* [Dataset rows]:
++++++++
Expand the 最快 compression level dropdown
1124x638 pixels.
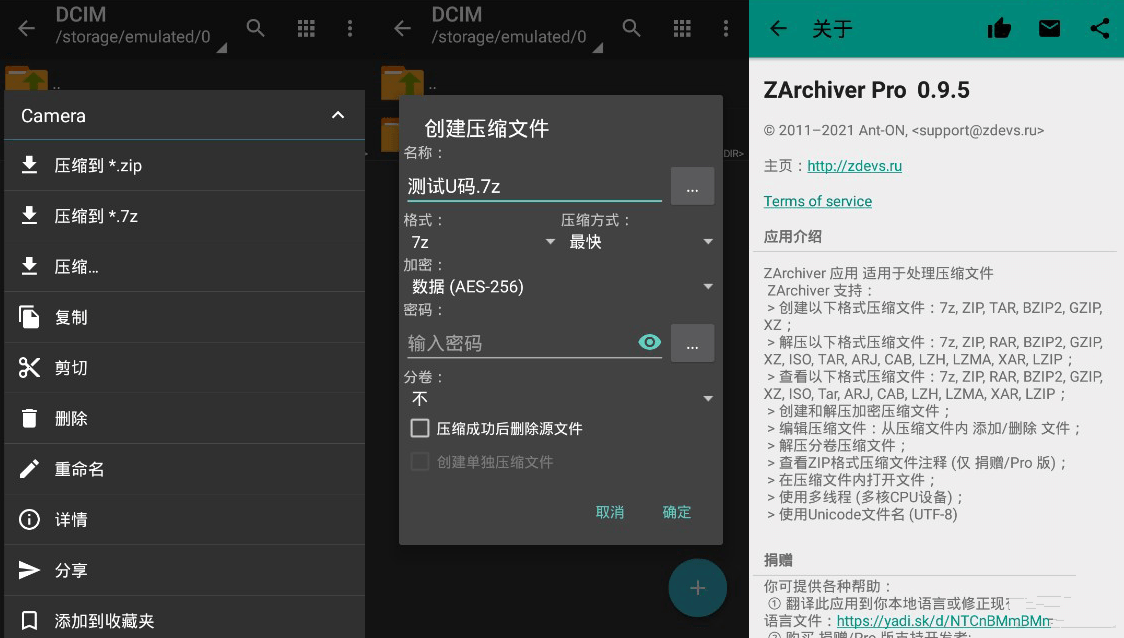pyautogui.click(x=640, y=242)
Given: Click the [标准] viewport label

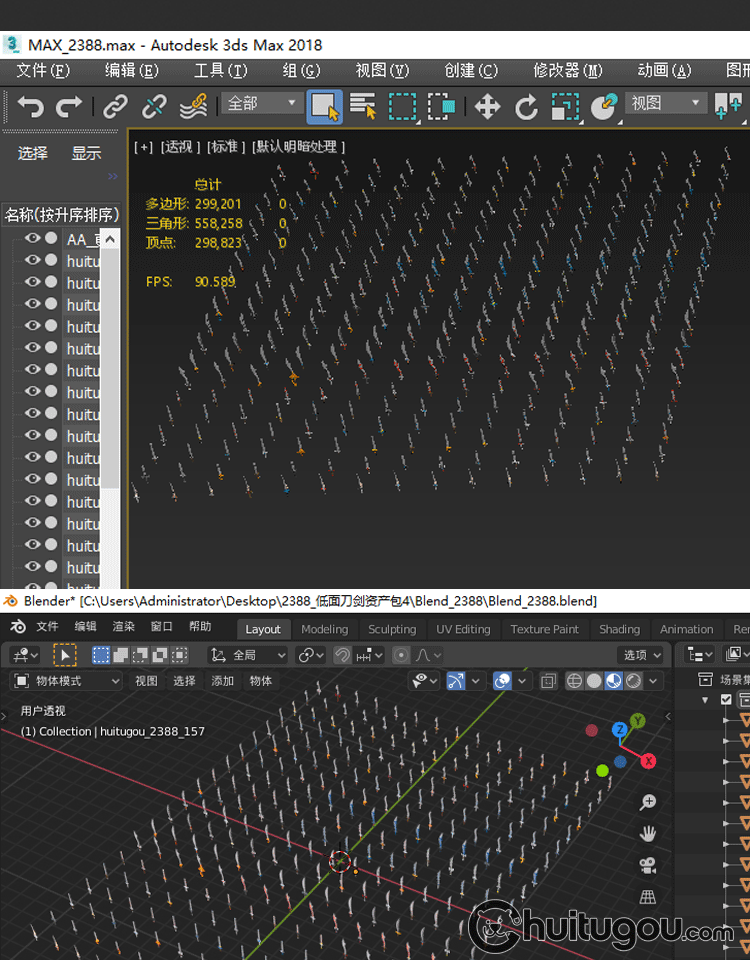Looking at the screenshot, I should [225, 146].
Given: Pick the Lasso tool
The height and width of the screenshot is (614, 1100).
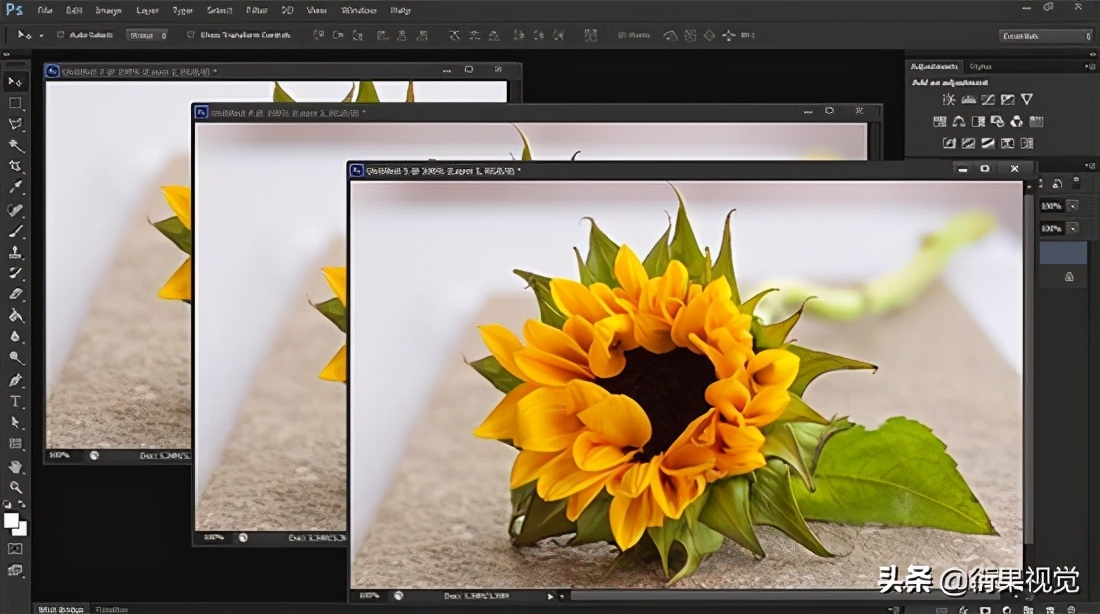Looking at the screenshot, I should (15, 124).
++++++++
* [Exercise aim]: Convert the listing above into a JSON array of strings with one string per line and no entries for blank lines. Leave out the pictures.

* [Solution for this task]:
[
  "Expand the 最快 compression level dropdown",
  "1124x638 pixels.",
  "pyautogui.click(x=640, y=242)",
  "Given: Click the [标准] viewport label",
  "Looking at the screenshot, I should [225, 146].",
  "Given: Pick the Lasso tool",
  "The height and width of the screenshot is (614, 1100).",
  "Looking at the screenshot, I should (15, 124)."
]